If anyone needs an explanation for why public approval of Congress has plummeted to an all-time low, reporter and blogger Michael Grunwald gives an excellent account in his new book, "The New New Deal: The Hidden Story of Change in the Obama Era."
Grunwald has been making the case for some time that President Obama has actually made good on his promise of bringing the hope and change he promised in his 2008 campaign. He has initiated far-reaching transformational changes that will over time benefit most Americans, Grunwald says.
For example, he says, despite the right-wing media machine's distortions about the stimulus bill, the facts show it was one of this administration's biggest successes. Before Obama took office, Grunwald writes, hundreds of thousands of Americans were losing their jobs at an unprecedented pace. But the stimulus reversed that trend and stabilized the country long enough for a recovery to begin.

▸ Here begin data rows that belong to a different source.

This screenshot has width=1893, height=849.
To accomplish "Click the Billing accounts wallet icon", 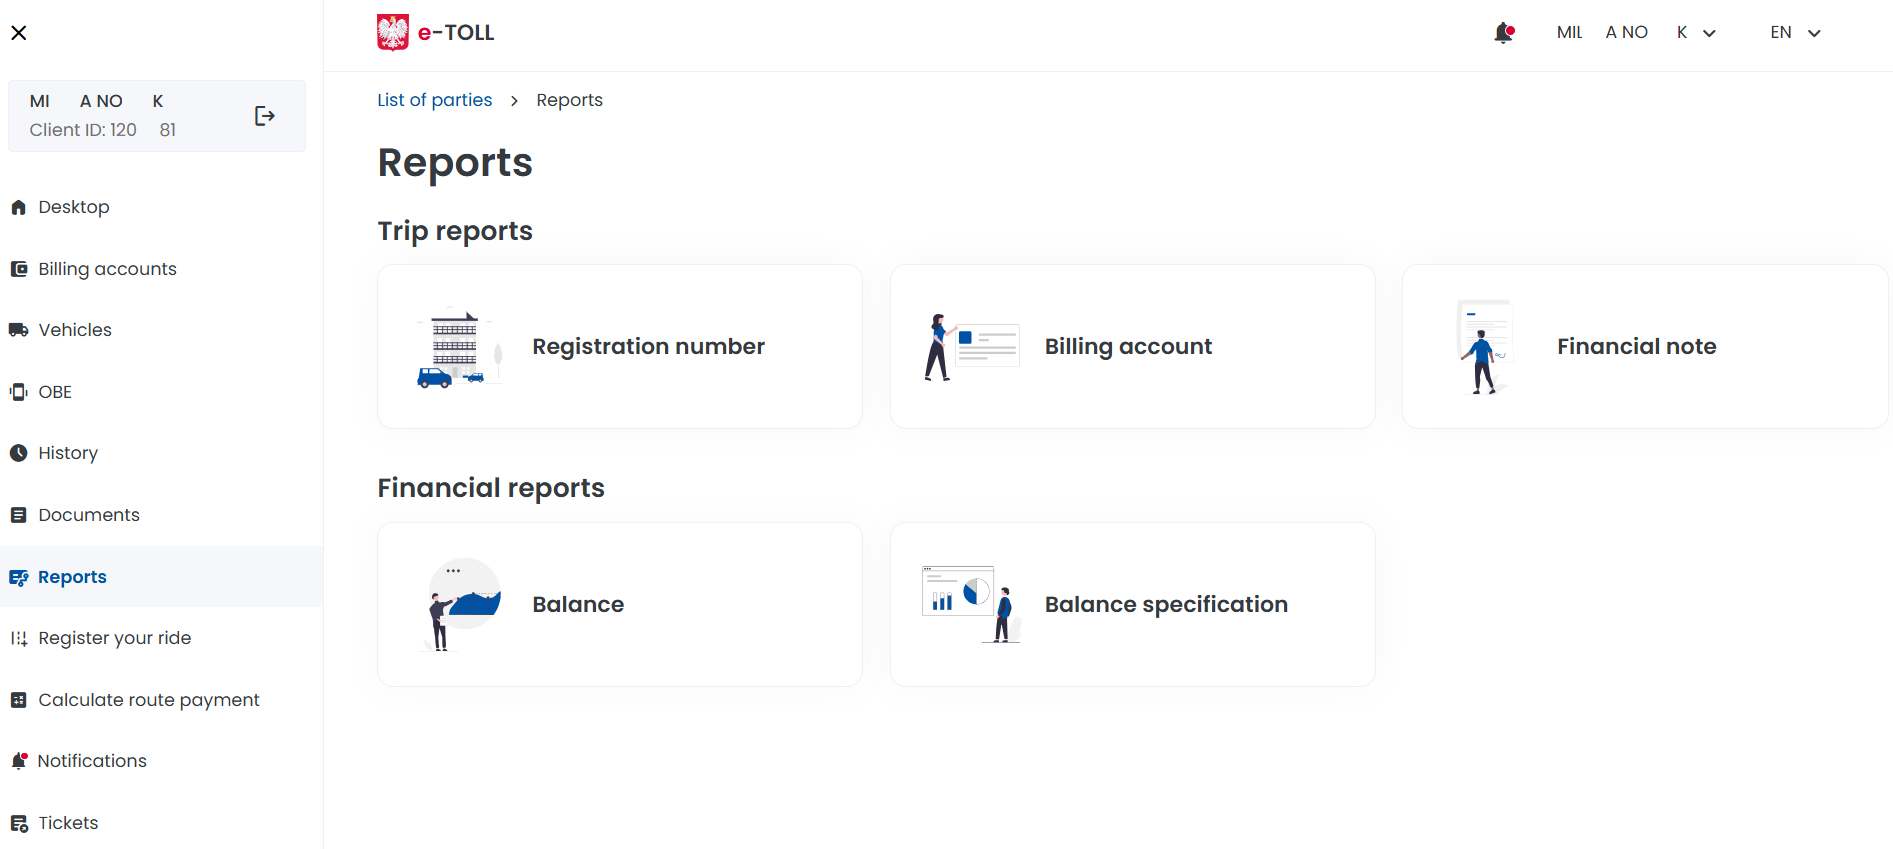I will [19, 269].
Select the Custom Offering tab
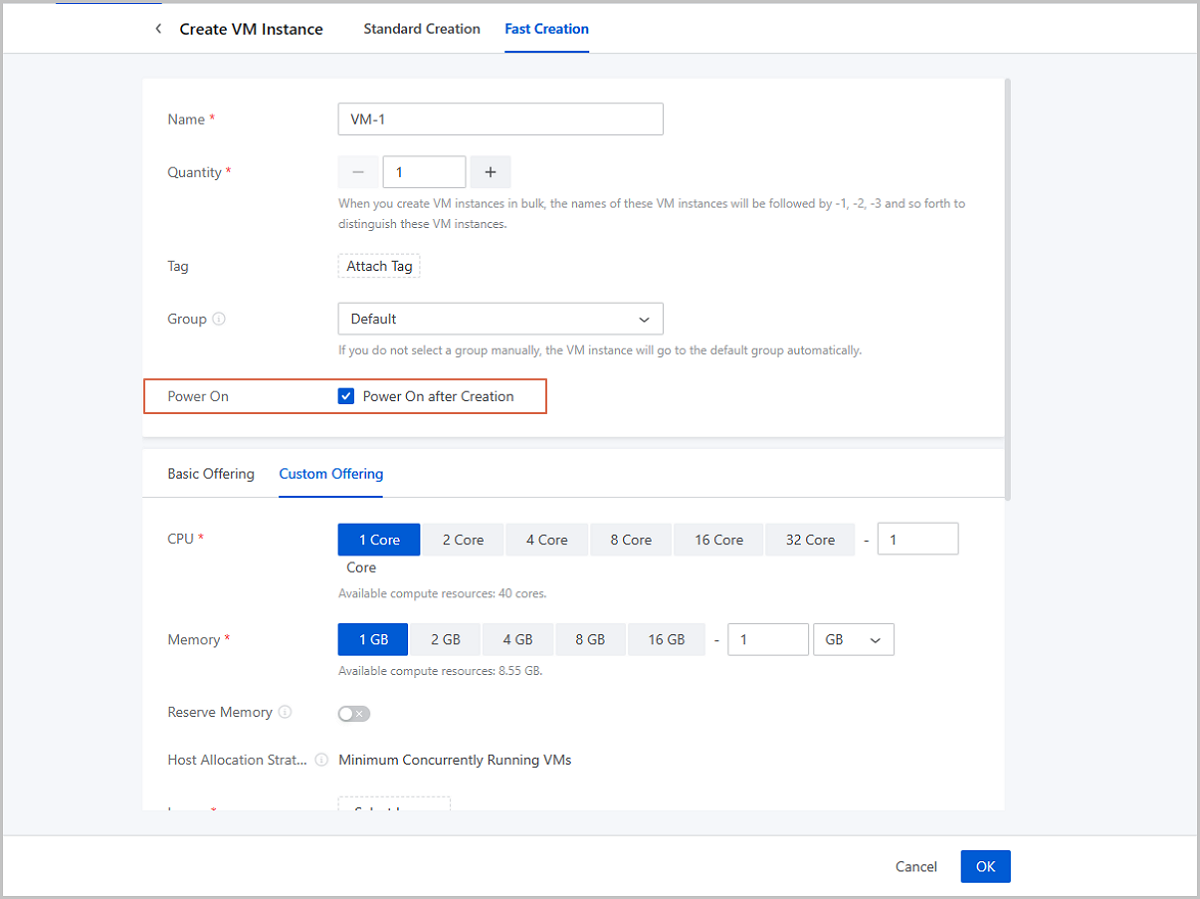1200x899 pixels. pyautogui.click(x=331, y=474)
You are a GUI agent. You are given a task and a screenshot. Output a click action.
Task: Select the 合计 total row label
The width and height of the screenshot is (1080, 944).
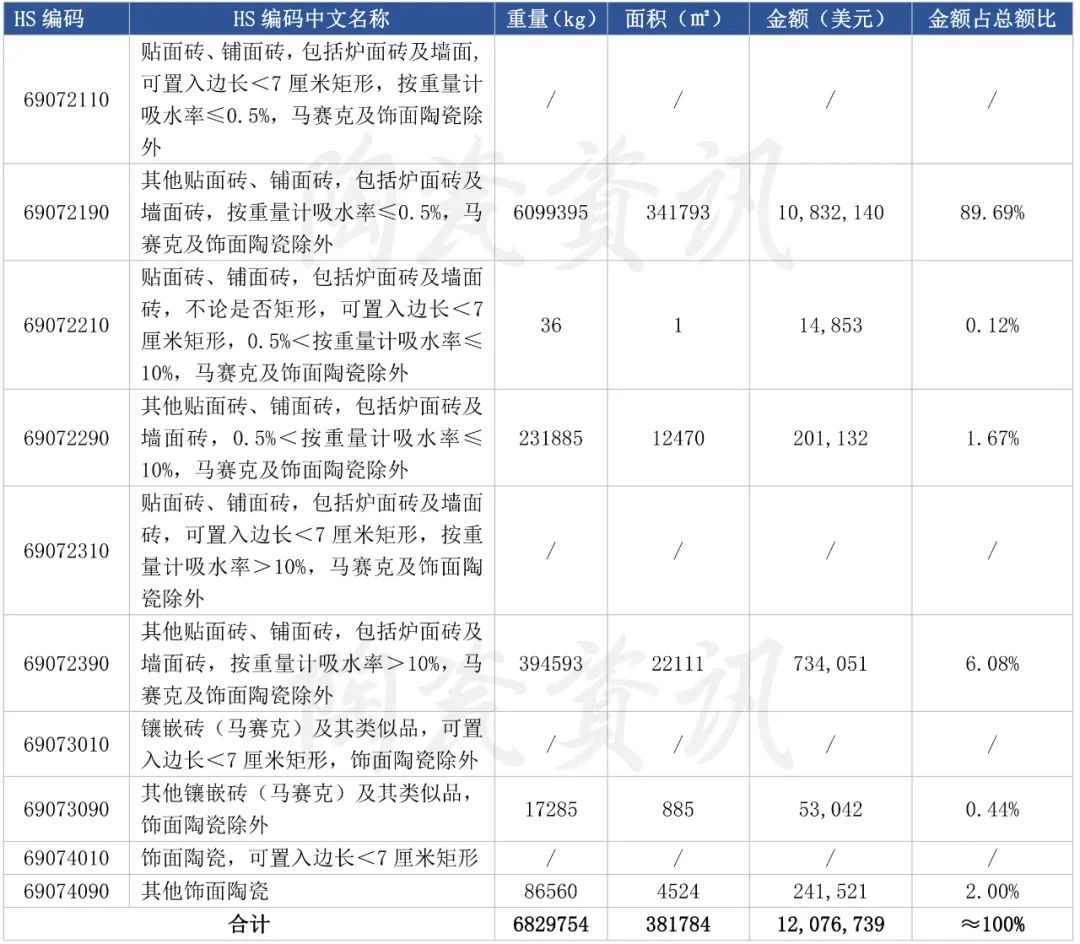(248, 924)
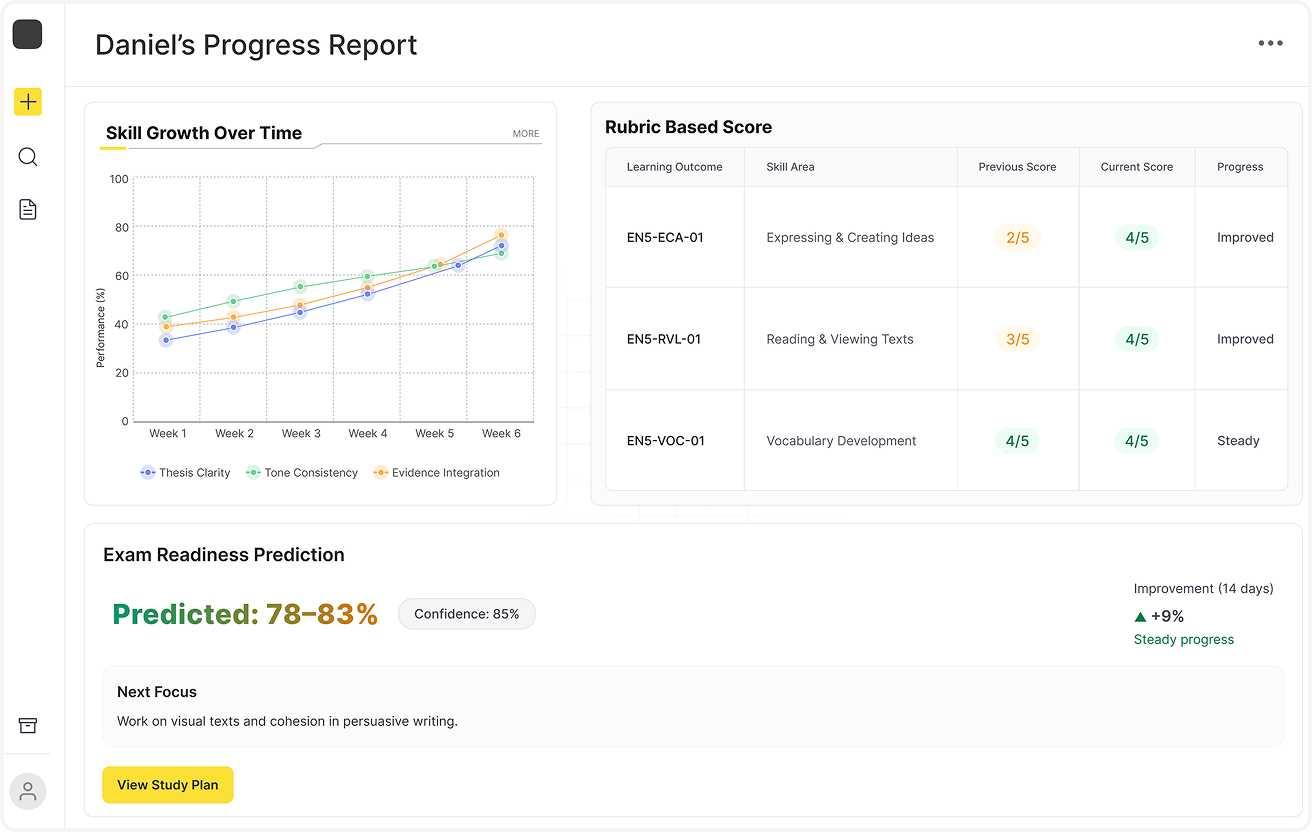Open the archive box icon in sidebar

(28, 725)
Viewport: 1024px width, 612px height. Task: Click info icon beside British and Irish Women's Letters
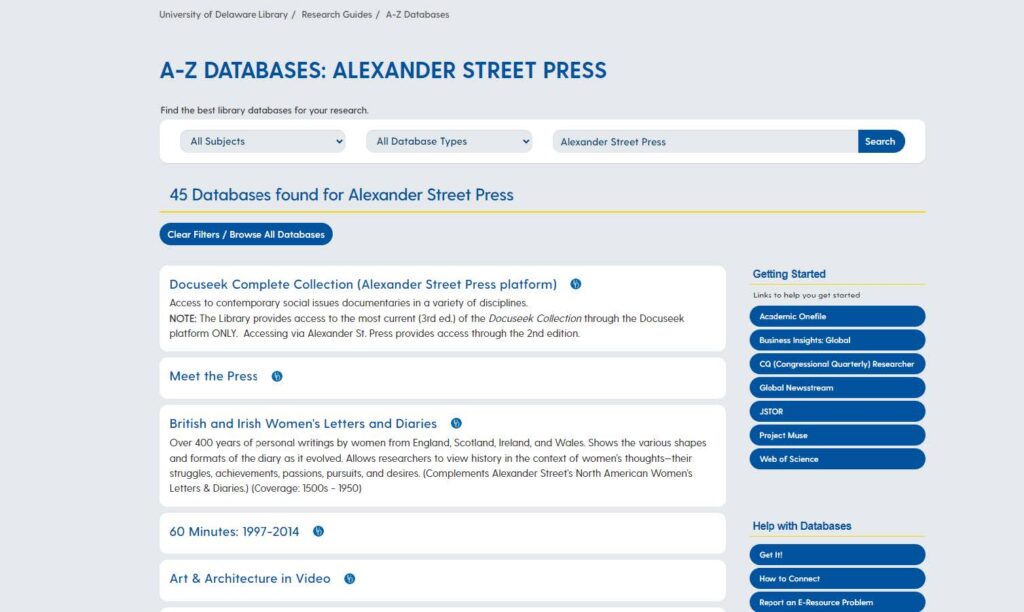456,424
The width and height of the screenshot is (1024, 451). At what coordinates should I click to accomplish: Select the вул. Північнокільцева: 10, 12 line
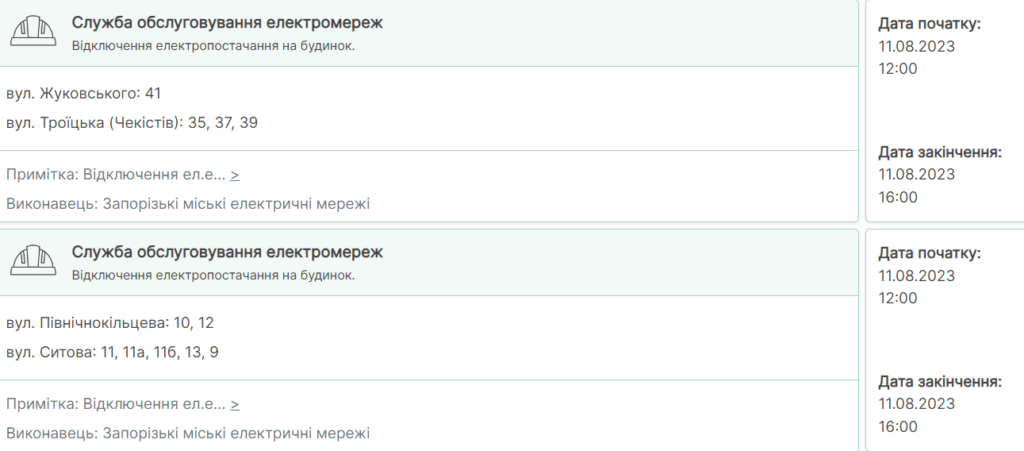click(110, 323)
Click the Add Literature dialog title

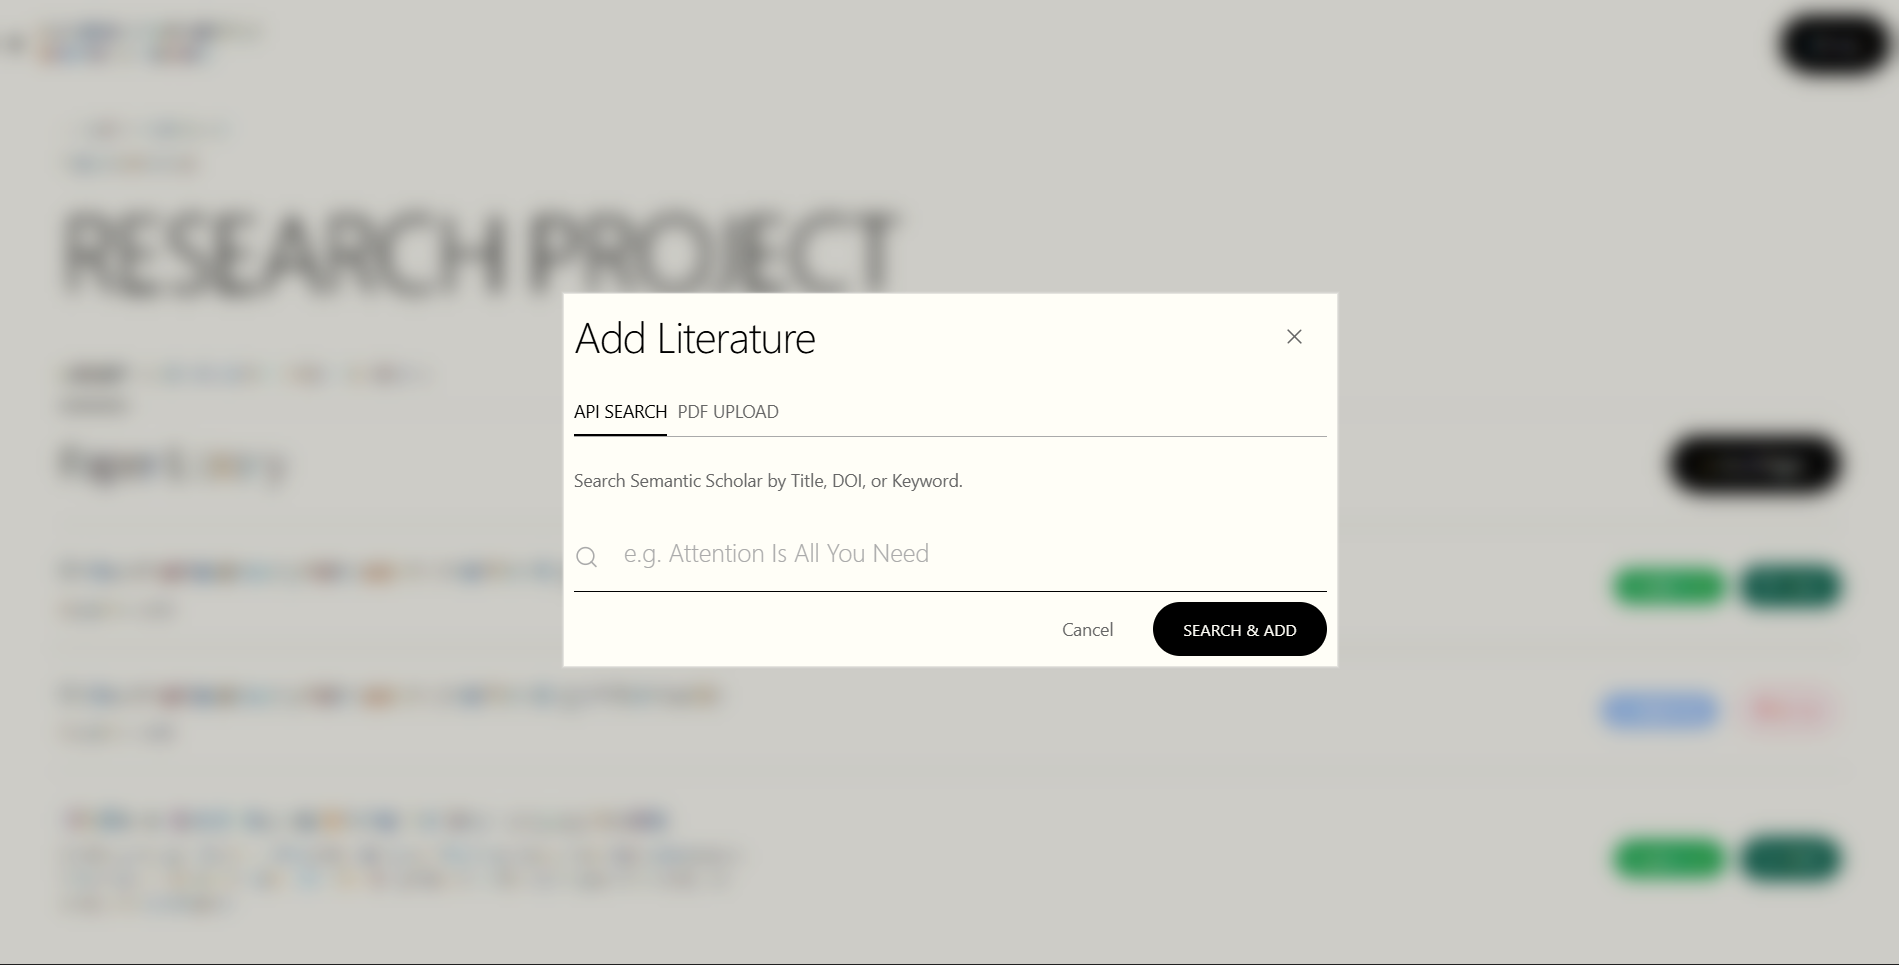pos(695,338)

The disturbing part of the book is Grunwald's depiction of how Republicans in Congress planned to sabotage Obama even before he took office. This is not some sweeping conspiracy theory. Americans watched the plotting and scheming unfold in an almost Shakespearean manner, while the economy teetered in the balance.
Grunwald cites Senate Minority Leader Mitch McConnell's cynical call for all-out resistance, and his secret meetings with House GOP Whip Eric Cantor.
Grunwald's interviews with both Republicans and Democrats in Washington expose just how far the Republican Party is willing to go to destroy Obama and regain power and control. After sweeping the 2010 elections, Republicans have proven themselves ineffectual, Grunwald writes.
The party that was going to shrink government and usher in jobs has spent most of its time passing personhood bills and voter ID laws.
Obstruction at any cost?
It's hard to put a price on trust because once it's lost, it's nearly impossible to regain. And a 12 percent approval rating, if the most recent polls are credible, says there's frighteningly little faith in this Congress.
As one reporter noted recently, even Castro is more popular in Cuba than this Congress is here.